Le véritable enjeu politique de l’automatisation des emplois, c’est la gestion du court-terme

Image parGerd Altmann de Pixabay

Selon l’argument économique couramment utilisé, à court-terme l’automation induira une perte pour les travailleurs, mais sera bénéfique pour l’ensemble de la population à long-terme. A titre d’exemple, Christopher Pissarides, prix Nobel d’économie, et Jacques Bughin, du McKinsey Global Institute, affirment que l’augmentation de la productivité résultant de l’automatisation  » implique une croissance économique plus rapide, des dépenses de consommation plus élevées, une demande accrue de main-d’œuvre et donc une plus grande création d’emplois. »

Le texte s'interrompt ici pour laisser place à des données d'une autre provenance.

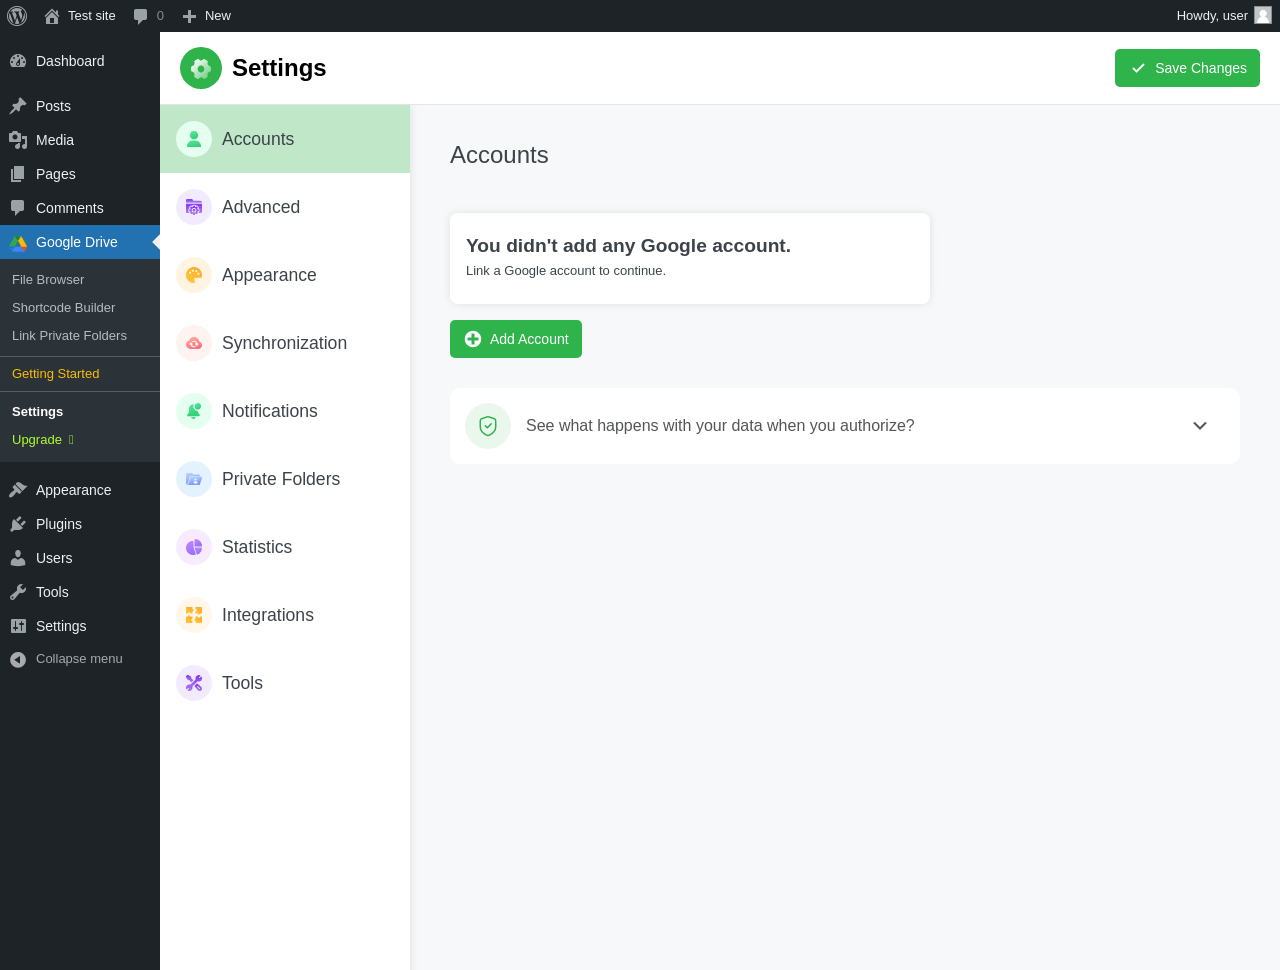This screenshot has height=970, width=1280.
Task: Save Changes to settings
Action: [1187, 68]
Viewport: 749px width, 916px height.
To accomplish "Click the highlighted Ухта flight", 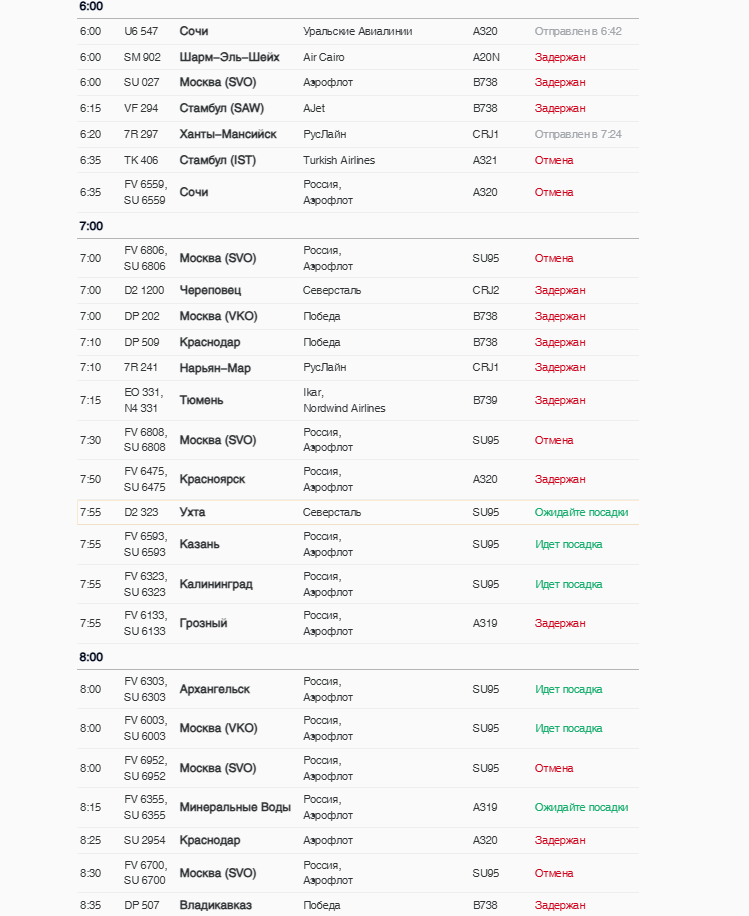I will point(192,512).
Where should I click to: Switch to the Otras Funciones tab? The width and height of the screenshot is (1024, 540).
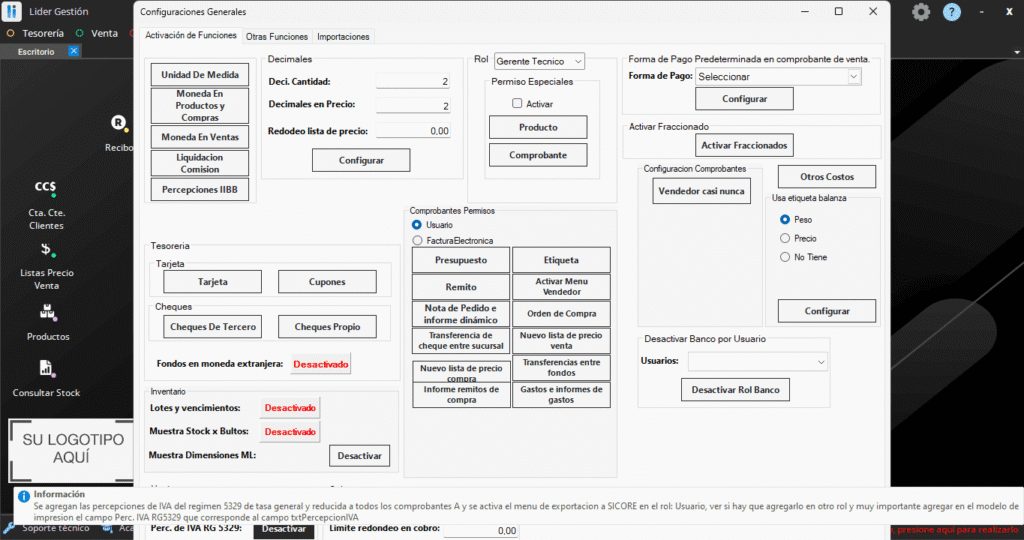277,36
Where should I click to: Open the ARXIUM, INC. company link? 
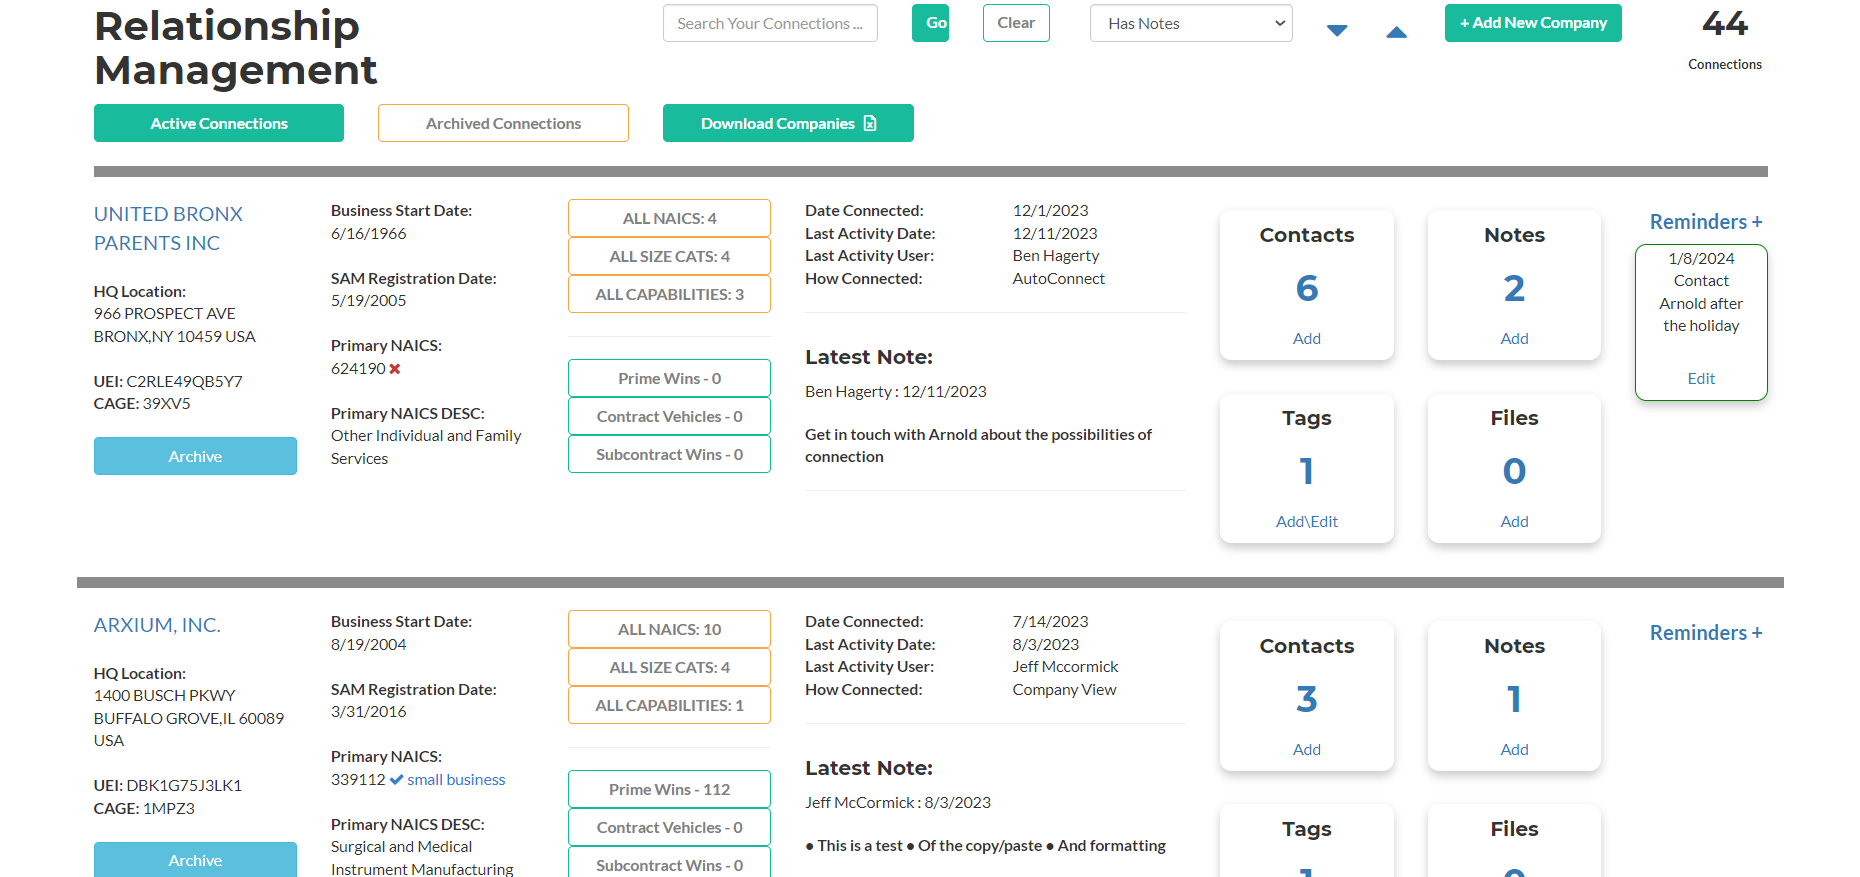(x=157, y=625)
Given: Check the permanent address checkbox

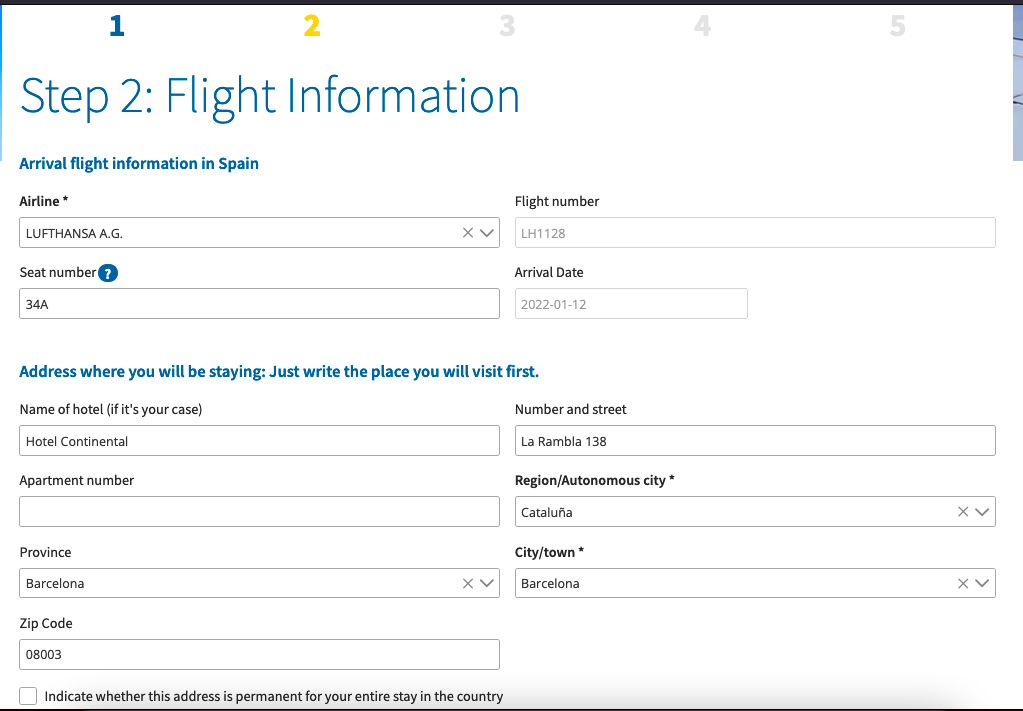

Mais cette théorie de la compensation est beaucoup trop abstraite. Pour commencer, il faut faire la distinction entre l’innovation qui permet d’économiser du travail et l’innovation qui permet d’augmenter le travail. L’innovation produit, comme l’émergence de l’automobile ou du téléphone mobile, est un facteur d’augmentation de la main-d’œuvre. En revanche, l’innovation de processus, ou l’introduction d’une méthode de production améliorée, permet d’économiser de la main-d’œuvre, car elle permet aux entreprises de produire la même quantité d’un bien ou service existant avec moins de travailleurs.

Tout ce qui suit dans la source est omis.